[Stored records start]

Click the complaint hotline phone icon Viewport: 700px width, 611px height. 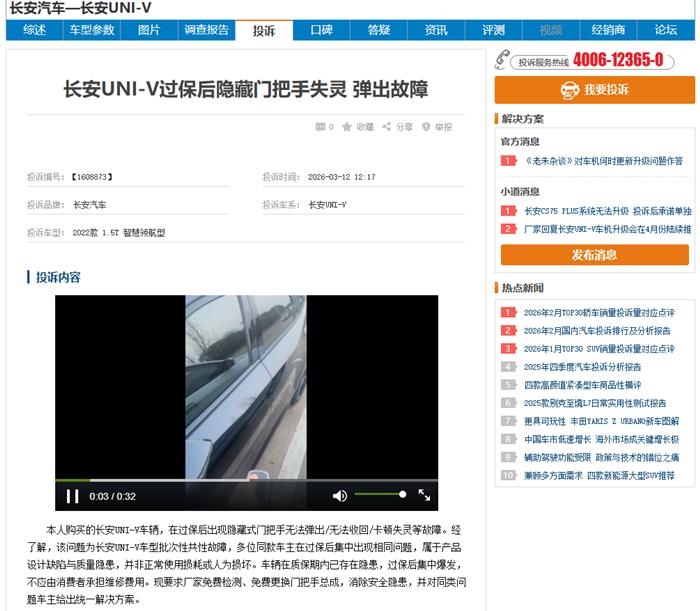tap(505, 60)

[Stored records end]
[Stored records start]

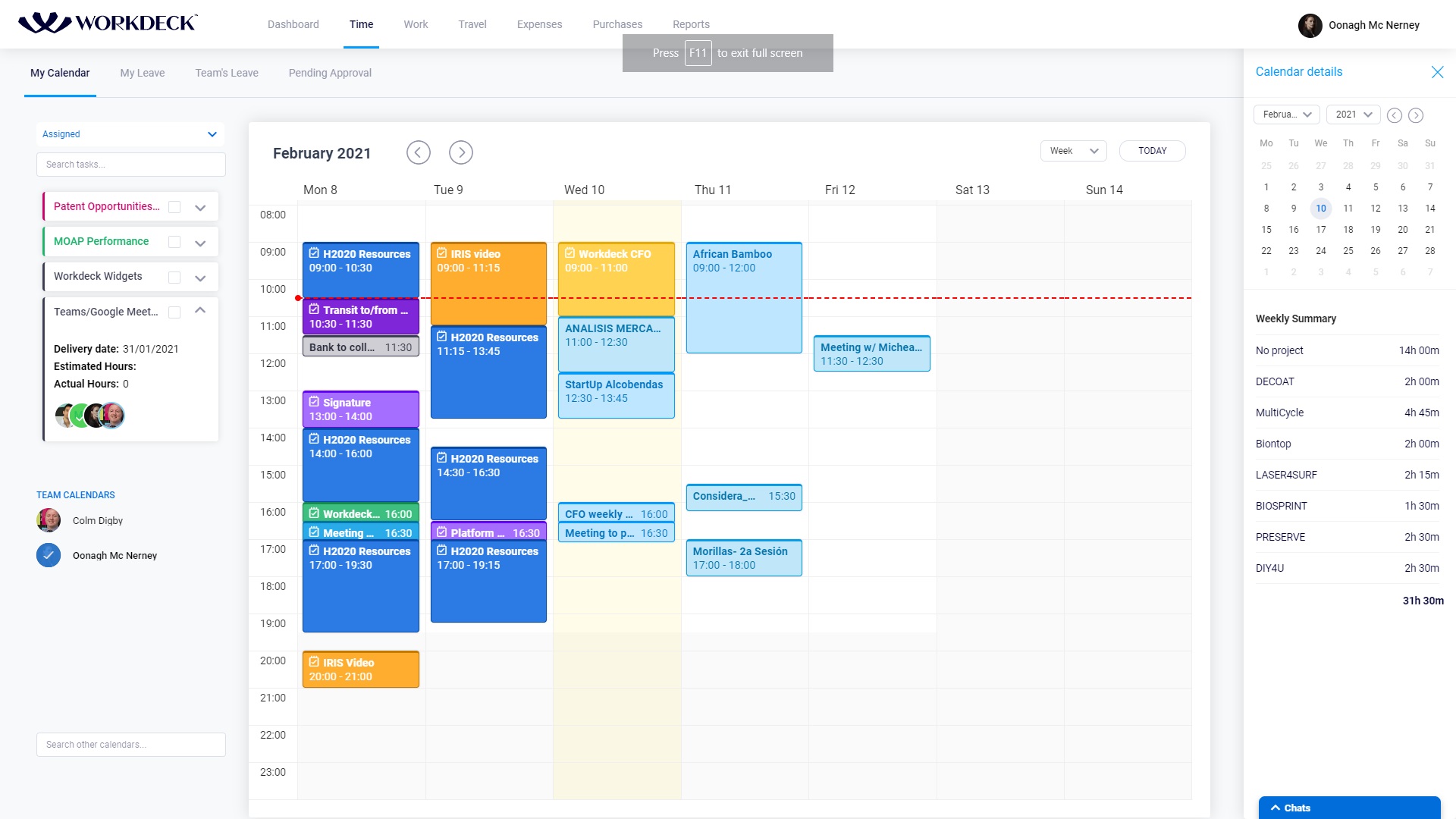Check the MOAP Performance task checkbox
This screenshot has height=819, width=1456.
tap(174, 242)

[Stored records end]
[Stored records start]

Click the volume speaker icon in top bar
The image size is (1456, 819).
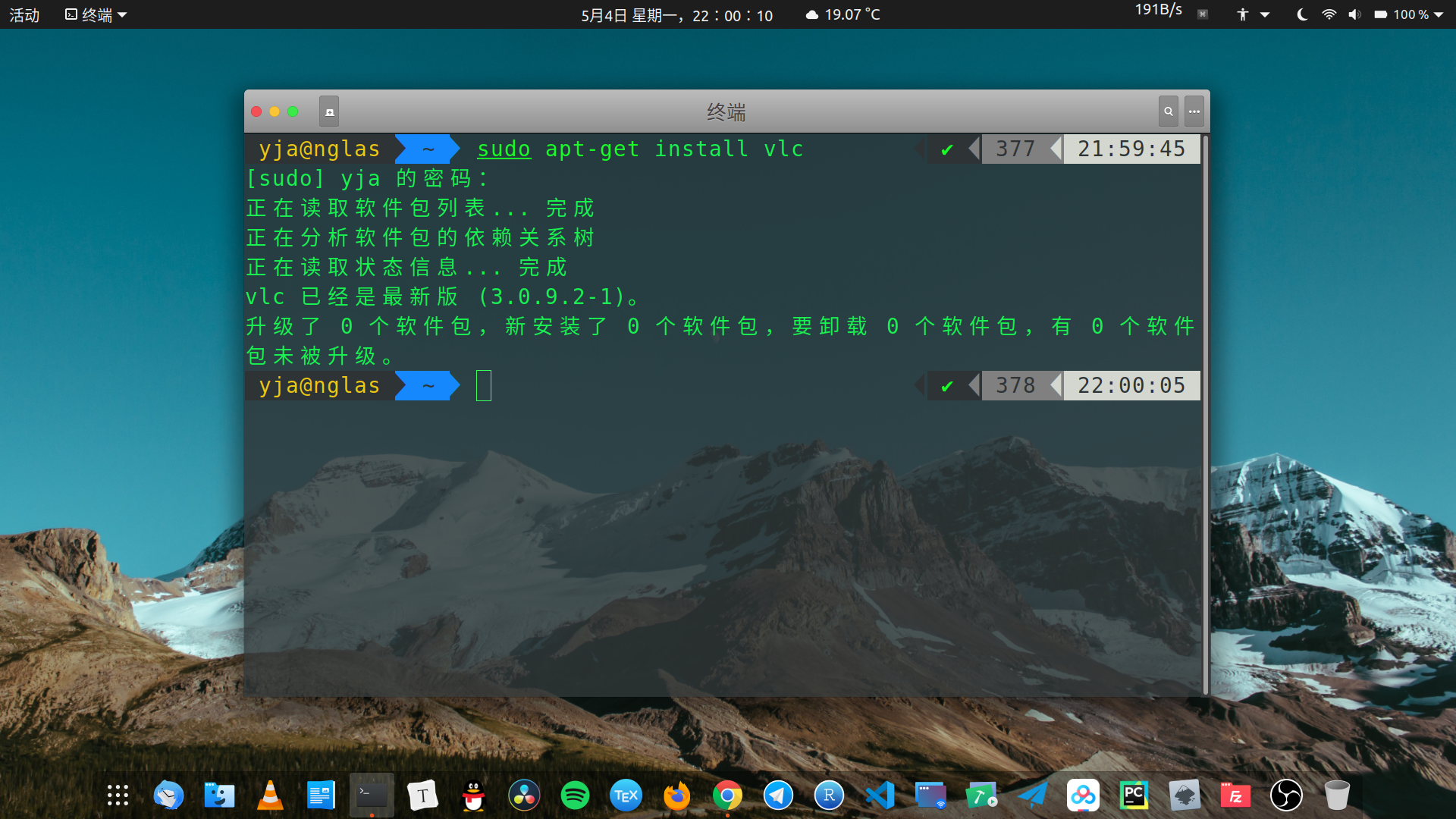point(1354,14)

[Stored records end]

◆ Work instructions: Copy out, word for word, the rows beginning at the line that contains "Check the MOAP Performance task checkbox" and ending after the line that contains "tap(174, 242)". Omit the pictures.

◆ Complete answer:
Check the MOAP Performance task checkbox
This screenshot has height=819, width=1456.
tap(174, 242)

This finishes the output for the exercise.